State: Power plant’s waste in groundwater
DANVILLE – Illinois environmental officials believe waste from a closed power plant in eastern Illinois is leaching into groundwater and could wind up in the Middle Fork River.
Contaminants in one or two of the three coal-ash ponds at Dynegy Inc.’s Vermilion Power Station are seeping into groundwater, Illinois Environmental Protection Agency spokesman Andrew Mason said. Coal ash is what’s left behind when coal is burned for power, and can contain a range of toxic substances such as arsenic and selenium.
Mason told The News-Gazette in Champaign that the groundwater under the site eventually makes it into the river, something the company has acknowledged in filings with the U.S. Securities and Exchange Commission.
The 50-year-old power plant, which closed in 2011, is along the river near Kickapoo State Park, just outside Danville. Dynegy is now studying the site as it draws up a proposal to stop the spread of contaminants.

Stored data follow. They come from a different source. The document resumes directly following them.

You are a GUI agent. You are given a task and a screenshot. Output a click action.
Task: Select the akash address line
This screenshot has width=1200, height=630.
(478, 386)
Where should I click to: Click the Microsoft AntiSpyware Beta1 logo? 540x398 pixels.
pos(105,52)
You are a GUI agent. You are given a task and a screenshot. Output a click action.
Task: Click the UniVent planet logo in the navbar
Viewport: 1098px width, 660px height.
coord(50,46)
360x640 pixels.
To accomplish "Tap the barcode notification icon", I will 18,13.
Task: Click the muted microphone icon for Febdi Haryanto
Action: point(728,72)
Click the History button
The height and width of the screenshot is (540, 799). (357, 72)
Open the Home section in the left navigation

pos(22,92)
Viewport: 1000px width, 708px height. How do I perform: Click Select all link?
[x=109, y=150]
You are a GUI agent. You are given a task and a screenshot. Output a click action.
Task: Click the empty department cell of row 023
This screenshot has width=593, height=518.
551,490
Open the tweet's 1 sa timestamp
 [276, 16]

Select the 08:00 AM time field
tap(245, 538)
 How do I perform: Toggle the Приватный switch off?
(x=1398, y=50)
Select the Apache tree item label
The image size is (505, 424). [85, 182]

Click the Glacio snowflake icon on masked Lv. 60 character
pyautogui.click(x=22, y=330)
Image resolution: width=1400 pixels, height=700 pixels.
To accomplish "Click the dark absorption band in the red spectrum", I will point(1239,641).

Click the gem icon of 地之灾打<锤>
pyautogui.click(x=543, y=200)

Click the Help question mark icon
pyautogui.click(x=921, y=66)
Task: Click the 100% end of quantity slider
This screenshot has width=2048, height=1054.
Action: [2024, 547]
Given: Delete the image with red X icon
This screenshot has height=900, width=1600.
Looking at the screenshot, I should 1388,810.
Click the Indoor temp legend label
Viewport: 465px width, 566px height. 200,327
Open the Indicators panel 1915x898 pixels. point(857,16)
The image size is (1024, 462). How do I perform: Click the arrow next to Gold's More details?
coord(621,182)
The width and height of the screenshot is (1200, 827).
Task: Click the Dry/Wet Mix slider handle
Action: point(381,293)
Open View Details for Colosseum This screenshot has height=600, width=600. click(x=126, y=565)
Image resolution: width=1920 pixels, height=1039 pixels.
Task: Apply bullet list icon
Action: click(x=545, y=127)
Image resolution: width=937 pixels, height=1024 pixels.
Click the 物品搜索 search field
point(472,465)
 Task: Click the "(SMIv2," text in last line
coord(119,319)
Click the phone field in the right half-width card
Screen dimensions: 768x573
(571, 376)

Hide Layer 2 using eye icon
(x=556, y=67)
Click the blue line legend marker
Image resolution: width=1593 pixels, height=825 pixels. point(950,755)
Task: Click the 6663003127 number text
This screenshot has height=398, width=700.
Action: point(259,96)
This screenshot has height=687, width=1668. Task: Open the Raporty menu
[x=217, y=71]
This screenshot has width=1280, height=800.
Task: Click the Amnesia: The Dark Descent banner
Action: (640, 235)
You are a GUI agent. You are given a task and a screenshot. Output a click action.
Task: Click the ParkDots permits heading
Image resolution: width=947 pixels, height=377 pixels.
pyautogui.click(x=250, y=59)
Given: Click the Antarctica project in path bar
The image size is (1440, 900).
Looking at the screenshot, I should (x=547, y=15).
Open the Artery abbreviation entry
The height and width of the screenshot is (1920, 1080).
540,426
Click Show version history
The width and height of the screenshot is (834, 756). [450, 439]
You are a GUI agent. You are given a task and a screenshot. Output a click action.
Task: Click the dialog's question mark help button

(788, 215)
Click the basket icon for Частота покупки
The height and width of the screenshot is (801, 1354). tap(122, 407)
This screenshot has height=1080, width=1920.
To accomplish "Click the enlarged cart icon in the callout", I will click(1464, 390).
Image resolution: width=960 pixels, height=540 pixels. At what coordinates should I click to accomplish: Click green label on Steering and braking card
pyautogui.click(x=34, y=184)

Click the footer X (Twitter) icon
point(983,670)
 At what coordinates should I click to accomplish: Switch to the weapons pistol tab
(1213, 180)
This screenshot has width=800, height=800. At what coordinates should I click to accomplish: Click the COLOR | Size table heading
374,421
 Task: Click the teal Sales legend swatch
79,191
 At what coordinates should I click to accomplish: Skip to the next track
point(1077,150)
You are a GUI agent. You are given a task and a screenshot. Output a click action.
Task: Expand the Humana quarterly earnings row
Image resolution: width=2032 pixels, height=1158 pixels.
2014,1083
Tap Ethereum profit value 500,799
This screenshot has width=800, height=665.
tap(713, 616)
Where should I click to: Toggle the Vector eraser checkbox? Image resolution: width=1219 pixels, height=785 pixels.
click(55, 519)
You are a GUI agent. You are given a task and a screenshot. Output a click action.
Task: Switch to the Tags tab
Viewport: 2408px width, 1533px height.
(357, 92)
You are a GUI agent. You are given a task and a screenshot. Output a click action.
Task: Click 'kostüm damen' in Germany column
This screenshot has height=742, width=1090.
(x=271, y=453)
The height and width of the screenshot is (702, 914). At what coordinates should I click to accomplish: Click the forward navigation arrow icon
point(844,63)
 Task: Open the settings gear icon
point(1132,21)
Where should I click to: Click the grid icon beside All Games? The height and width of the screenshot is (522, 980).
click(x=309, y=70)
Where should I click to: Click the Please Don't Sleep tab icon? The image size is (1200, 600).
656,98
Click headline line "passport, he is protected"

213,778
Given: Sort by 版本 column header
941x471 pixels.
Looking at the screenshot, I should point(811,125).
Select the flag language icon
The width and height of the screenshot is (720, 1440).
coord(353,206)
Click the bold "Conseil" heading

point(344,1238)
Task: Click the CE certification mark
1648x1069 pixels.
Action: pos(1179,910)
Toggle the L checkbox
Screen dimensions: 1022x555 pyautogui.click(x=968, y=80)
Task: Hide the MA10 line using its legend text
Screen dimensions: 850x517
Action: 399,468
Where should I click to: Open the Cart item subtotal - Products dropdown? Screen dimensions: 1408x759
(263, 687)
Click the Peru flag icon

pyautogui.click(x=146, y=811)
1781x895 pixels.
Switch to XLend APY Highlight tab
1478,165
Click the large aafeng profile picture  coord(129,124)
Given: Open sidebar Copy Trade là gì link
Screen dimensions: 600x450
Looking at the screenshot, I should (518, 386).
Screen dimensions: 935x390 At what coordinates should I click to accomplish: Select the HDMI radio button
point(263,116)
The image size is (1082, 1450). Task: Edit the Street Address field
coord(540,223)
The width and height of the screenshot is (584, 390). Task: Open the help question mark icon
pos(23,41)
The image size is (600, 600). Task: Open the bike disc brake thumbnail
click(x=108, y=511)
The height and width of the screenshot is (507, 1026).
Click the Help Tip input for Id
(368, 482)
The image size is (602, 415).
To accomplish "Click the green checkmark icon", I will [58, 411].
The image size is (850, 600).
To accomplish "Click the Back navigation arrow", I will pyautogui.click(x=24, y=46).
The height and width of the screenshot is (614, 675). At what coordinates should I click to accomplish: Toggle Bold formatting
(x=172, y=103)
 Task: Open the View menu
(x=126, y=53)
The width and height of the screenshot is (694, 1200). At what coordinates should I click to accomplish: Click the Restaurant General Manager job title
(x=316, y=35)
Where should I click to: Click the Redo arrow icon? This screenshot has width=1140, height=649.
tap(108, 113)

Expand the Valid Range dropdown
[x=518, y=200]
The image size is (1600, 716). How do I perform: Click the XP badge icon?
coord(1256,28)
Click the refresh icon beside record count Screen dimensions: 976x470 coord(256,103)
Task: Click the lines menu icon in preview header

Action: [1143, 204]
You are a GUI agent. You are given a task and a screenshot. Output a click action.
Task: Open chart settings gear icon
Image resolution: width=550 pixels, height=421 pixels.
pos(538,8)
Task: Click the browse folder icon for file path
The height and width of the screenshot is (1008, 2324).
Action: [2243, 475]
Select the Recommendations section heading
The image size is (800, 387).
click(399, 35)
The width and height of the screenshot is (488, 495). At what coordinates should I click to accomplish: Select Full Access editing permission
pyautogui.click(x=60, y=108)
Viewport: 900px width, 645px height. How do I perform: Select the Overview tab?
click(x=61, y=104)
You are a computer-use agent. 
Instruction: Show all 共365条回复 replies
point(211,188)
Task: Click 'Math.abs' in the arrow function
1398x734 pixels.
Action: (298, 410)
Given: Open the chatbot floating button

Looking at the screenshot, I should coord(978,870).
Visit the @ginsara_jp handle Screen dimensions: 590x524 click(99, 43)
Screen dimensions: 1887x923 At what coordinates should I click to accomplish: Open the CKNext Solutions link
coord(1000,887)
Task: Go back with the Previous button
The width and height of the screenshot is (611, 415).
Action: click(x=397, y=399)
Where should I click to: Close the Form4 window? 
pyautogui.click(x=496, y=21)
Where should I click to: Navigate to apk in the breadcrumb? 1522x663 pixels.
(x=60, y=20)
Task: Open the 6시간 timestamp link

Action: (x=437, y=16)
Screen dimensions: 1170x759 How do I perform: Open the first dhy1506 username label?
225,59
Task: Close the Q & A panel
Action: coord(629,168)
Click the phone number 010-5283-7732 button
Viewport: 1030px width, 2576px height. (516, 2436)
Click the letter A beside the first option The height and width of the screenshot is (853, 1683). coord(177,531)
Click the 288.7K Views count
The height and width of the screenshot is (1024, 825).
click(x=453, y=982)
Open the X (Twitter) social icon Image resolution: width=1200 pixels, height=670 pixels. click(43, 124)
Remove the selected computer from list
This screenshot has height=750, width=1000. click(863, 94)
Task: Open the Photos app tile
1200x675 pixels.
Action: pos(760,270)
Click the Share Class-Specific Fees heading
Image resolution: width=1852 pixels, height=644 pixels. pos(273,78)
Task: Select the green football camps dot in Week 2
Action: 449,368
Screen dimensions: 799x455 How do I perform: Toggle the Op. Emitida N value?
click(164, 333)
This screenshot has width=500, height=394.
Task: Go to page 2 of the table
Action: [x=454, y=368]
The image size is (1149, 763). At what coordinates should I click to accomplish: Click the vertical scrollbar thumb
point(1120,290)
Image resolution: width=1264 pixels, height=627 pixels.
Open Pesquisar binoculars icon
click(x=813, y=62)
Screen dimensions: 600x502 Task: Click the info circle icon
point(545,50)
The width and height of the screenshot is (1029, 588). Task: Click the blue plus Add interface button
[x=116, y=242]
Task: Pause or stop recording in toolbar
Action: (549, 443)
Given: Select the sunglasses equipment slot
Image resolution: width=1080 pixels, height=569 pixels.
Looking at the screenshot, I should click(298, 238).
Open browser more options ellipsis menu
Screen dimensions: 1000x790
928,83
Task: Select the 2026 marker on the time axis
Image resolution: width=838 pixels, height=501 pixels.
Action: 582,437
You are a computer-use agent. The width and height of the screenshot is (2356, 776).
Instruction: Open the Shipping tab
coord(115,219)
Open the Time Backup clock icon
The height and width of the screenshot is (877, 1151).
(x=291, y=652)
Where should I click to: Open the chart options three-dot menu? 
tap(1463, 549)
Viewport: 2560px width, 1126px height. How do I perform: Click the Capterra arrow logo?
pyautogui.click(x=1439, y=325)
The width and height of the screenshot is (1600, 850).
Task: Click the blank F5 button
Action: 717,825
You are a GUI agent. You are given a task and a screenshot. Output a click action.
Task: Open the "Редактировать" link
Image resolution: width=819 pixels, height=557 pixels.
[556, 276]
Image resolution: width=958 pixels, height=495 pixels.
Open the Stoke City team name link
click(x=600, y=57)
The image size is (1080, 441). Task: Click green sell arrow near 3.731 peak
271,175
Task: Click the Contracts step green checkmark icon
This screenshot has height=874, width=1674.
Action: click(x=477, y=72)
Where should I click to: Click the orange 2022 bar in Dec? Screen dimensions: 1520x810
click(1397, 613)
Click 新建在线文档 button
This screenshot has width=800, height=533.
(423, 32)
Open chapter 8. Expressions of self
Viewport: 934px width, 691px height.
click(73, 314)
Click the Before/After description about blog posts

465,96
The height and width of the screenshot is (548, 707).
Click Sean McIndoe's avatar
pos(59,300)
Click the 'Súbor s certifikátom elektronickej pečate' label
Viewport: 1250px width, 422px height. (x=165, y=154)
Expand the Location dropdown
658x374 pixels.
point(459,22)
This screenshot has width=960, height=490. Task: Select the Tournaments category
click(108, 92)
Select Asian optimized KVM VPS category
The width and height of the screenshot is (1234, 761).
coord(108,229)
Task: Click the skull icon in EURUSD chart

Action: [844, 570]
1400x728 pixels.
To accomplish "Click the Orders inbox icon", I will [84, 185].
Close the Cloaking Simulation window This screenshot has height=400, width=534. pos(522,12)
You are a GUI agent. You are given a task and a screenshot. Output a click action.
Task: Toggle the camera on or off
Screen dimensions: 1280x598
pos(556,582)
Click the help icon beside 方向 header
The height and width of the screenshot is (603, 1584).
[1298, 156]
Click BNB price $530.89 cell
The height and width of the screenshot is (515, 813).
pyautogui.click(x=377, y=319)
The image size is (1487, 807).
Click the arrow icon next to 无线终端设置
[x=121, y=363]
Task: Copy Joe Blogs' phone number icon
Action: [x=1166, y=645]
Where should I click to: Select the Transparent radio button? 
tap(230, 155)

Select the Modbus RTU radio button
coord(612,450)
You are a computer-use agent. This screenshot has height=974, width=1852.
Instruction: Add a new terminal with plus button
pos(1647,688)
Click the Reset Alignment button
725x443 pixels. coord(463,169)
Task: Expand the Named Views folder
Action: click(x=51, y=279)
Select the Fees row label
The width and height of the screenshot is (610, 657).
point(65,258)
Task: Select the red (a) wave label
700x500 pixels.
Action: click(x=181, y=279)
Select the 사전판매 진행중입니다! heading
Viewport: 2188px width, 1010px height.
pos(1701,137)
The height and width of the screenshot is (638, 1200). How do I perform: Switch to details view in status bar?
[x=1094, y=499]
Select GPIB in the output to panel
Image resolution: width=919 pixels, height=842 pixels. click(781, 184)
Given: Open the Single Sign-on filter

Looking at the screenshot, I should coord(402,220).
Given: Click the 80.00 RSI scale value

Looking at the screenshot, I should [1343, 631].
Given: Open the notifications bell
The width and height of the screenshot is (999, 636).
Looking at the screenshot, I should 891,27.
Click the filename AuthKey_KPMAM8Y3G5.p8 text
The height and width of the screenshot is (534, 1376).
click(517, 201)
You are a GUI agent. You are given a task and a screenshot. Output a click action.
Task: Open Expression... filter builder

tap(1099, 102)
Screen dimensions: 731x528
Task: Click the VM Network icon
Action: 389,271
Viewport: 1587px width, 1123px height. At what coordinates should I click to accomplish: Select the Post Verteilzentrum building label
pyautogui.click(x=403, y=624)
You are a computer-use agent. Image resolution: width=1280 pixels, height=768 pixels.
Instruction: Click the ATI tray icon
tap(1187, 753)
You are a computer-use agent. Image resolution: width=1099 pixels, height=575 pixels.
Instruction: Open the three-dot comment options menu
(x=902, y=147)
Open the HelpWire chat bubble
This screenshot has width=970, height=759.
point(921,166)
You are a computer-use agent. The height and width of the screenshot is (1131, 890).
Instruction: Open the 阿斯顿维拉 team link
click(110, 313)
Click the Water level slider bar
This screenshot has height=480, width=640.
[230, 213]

It isn’t clear whether those contaminants are getting into the river yet, Dynegy’s chief administrative officer Carolyn Burke said.
“That’s what the hydrogeologic studies we are doing are focused on,” she said. “We don’t know yet.”
The Middle Fork River was declared a National Scenic River in 1989. That designation prevents development along its banks for 17 miles near Danville, according to the state Department of Natural Resources.
The state EPA in July 2012 cited Dynegy for violating groundwater standards and threatened legal action.
Dynegy and the state are still talking about possible solutions. Dynegy submitted an initial proposal to the state EPA but was asked to alter some of its plans, Burke said, and will resubmit it in November.
Mason said the plan is expected to include the closure of two of the three ponds. The third, which has a clay liner the others lack, would stay open.
Traci Barkley, a water resources scientist with the nonprofit environmental group Prairie Rivers Network, said the plan as proposed isn’t adequate because all three ponds are built in the river’s flood plain. She said she fears contaminants could be washed back into the river in the event of a flood.
She also worries the flow of the river could erode the land between the river and the ponds.
“What if the whole thing breaches and comes into the river?” she asked.